#### EXCERPTED PASSAGE
==================================================
The EdgeIndices INPUT belong just the **Interior Edges** of `MeshEdges`, Is like this how could work?

In the case of EdgeIndices crosses, I think this could work like an **“SplitMesh by EdgesIndices”** by then adding this method Mesh.ExplodeAtUnweldedEdges, maybe with another C# not in the same script. Thanks again

If you are after stuff like making on purpose edges unwelded then you need the mesh.ExplodeAtUnweldedEdges Method. This has a certain importance in cases where you need to isolate mesh portions for further study: like pieces “near by” membrane anchor plates in tensile membrane designs (critical for a good looking membrane). But if you want to create just “gaps” like in the image that you posted above … well … we are killing mosquito(s) with bazooka(s).

But the edge unwelding is the easy thing (yielding a mesh that has **more** vertices than topology vertices [LOL]) . The big thing is to mastermind a variety of ways (as an option to the **on the fly interactive selection** of edges) to pick “edge paths” that make some sense.

Here’s a WIP **recursive** way (when is 100% ready I’ll post it for you here): you define a **direction** (say via a rotated mesh Box, then via picking a Box XYZ axis) and a **start edge Index** and the recursion does the job for you by creating a kind of “chain edges collection”. Then you can make the edges unwelded (in fact the faces … but anyway) and get the mesh pieces (in fact … there’s a myriad of “what-if” cases … but hope dies last).

Hope that you know what is recursion: a freaky thingy where Peter calls Peter who calls Peter … who … until something happens and calls Jane (a far better option).

It is interesting using recursion to pick the edges by direction, but for now, I just need to kill mosquitos defining by Interior indices like your previous method (do not get me wrong, I would like to see both)

If it is like I mentioned before, I would be easy to generate that indices list of my specific needs, gaps and cuts **predefined**.

Have in mind that recursion doesn’t mean that **you fire and forget**: far the opposite (it’s just a matter of control of what to do and when to stop). See here using a stop option related with **clothed** edges **plus** recursion loop count restrictions.
==================================================
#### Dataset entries
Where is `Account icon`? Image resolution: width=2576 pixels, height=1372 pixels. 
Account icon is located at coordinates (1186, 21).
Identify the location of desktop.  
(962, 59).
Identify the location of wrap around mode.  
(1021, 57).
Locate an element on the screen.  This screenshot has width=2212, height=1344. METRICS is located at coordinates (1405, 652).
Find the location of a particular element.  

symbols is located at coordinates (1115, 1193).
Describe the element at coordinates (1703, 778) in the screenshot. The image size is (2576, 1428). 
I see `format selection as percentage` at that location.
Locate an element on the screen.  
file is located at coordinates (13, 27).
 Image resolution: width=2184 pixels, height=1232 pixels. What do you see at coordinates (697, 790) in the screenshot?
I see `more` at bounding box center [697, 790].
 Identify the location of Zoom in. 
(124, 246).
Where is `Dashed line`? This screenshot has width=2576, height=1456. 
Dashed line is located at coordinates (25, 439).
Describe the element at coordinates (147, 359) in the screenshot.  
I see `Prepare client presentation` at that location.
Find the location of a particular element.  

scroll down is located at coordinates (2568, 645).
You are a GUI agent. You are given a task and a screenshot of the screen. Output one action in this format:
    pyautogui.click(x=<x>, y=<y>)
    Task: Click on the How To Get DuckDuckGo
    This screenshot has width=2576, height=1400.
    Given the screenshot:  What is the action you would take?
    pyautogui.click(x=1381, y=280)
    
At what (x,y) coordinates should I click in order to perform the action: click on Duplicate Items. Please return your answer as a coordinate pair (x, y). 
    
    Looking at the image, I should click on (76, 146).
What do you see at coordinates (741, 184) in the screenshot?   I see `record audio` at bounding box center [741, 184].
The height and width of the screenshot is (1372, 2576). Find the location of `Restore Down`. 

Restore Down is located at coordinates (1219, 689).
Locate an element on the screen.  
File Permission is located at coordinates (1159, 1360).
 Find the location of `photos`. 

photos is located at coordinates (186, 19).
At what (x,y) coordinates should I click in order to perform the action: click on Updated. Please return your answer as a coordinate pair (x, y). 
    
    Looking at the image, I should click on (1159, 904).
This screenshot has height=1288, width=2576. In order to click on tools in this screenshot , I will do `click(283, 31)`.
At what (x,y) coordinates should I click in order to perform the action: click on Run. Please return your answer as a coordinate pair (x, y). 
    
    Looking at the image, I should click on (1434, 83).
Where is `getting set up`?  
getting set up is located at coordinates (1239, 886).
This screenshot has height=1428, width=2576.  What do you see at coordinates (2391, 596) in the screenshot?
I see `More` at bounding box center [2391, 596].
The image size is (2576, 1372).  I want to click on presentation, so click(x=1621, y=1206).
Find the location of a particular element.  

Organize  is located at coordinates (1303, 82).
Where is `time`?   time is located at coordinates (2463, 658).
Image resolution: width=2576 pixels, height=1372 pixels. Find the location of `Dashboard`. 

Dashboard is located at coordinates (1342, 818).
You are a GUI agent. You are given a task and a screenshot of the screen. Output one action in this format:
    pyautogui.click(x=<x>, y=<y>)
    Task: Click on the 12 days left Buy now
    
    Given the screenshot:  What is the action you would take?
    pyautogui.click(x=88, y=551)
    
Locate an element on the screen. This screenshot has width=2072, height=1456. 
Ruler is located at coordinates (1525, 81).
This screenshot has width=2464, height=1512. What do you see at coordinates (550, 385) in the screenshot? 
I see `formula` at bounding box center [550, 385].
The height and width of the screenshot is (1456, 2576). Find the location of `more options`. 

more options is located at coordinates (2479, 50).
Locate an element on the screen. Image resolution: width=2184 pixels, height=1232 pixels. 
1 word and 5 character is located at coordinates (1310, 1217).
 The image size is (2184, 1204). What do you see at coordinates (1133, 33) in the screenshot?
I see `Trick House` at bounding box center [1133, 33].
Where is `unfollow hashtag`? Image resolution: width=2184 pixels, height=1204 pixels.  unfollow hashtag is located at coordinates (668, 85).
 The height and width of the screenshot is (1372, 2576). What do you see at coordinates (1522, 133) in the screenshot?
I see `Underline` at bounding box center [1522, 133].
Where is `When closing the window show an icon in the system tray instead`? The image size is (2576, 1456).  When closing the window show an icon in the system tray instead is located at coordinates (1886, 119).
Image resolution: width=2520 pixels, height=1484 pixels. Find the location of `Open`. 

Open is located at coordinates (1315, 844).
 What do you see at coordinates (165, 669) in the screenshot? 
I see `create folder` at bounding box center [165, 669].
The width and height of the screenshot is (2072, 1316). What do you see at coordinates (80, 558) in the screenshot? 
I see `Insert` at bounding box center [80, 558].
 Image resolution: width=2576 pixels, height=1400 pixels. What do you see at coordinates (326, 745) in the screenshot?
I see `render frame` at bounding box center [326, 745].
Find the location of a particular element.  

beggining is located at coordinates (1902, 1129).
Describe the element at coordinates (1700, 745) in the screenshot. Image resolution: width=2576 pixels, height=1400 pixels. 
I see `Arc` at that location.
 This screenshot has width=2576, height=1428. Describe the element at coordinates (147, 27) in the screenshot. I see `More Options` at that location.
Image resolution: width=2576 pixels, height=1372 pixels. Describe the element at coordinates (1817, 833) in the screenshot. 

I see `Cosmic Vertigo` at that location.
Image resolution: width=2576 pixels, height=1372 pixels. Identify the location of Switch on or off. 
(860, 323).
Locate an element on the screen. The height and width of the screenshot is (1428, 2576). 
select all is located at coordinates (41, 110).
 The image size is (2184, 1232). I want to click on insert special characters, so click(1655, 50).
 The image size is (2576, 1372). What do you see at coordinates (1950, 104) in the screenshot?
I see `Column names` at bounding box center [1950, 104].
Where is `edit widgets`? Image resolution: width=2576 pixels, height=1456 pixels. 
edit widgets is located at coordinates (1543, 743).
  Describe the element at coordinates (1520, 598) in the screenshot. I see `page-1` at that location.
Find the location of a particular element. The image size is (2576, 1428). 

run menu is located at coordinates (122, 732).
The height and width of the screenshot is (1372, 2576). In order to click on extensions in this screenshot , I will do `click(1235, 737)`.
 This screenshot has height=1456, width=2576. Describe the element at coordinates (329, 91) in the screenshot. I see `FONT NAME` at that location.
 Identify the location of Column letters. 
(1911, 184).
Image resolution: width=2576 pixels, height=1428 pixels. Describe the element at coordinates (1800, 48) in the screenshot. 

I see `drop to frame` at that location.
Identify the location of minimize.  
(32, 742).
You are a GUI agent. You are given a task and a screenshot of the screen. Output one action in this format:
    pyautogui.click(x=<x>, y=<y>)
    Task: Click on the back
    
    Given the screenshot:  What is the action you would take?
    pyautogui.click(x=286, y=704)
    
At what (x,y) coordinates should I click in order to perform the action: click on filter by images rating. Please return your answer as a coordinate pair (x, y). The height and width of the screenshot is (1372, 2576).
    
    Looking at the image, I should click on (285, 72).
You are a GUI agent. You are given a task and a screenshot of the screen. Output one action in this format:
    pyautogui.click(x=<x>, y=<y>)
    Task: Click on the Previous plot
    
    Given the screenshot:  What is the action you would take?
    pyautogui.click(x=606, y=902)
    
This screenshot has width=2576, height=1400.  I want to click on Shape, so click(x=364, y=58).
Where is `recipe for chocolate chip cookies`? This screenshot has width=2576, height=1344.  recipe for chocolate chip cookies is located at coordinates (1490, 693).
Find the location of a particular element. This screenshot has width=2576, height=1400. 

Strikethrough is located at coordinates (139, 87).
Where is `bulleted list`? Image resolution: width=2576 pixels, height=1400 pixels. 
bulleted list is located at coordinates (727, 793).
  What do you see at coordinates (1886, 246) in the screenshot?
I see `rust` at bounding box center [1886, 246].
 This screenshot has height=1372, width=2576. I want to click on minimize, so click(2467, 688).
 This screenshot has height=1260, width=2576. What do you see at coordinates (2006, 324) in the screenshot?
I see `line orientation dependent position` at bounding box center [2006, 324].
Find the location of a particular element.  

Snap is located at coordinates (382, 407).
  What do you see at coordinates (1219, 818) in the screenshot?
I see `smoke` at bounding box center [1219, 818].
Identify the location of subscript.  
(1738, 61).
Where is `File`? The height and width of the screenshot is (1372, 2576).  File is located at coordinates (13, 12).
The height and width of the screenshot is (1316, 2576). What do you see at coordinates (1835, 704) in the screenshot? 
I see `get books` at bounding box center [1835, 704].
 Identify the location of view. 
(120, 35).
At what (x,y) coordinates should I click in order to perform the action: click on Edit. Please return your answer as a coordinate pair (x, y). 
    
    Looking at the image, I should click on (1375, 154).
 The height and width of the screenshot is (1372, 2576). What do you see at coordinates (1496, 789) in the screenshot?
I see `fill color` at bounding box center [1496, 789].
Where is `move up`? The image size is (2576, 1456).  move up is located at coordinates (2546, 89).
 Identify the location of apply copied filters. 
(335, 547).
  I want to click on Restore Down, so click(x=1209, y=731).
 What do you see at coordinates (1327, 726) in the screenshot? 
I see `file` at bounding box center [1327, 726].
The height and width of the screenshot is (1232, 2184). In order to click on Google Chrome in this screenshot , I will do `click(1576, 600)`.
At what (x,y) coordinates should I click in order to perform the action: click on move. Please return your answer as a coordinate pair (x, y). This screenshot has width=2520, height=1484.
==================================================
#### REQUIREMENT
Reproduce the part of the forum discussion on unwelding mesh edges starting at "If you are after" and ending at "make some sense.".

#### ANSWER TO THIS EXERCISE
If you are after stuff like making on purpose edges unwelded then you need the mesh.ExplodeAtUnweldedEdges Method. This has a certain importance in cases where you need to isolate mesh portions for further study: like pieces “near by” membrane anchor plates in tensile membrane designs (critical for a good looking membrane). But if you want to create just “gaps” like in the image that you posted above … well … we are killing mosquito(s) with bazooka(s).

But the edge unwelding is the easy thing (yielding a mesh that has **more** vertices than topology vertices [LOL]) . The big thing is to mastermind a variety of ways (as an option to the **on the fly interactive selection** of edges) to pick “edge paths” that make some sense.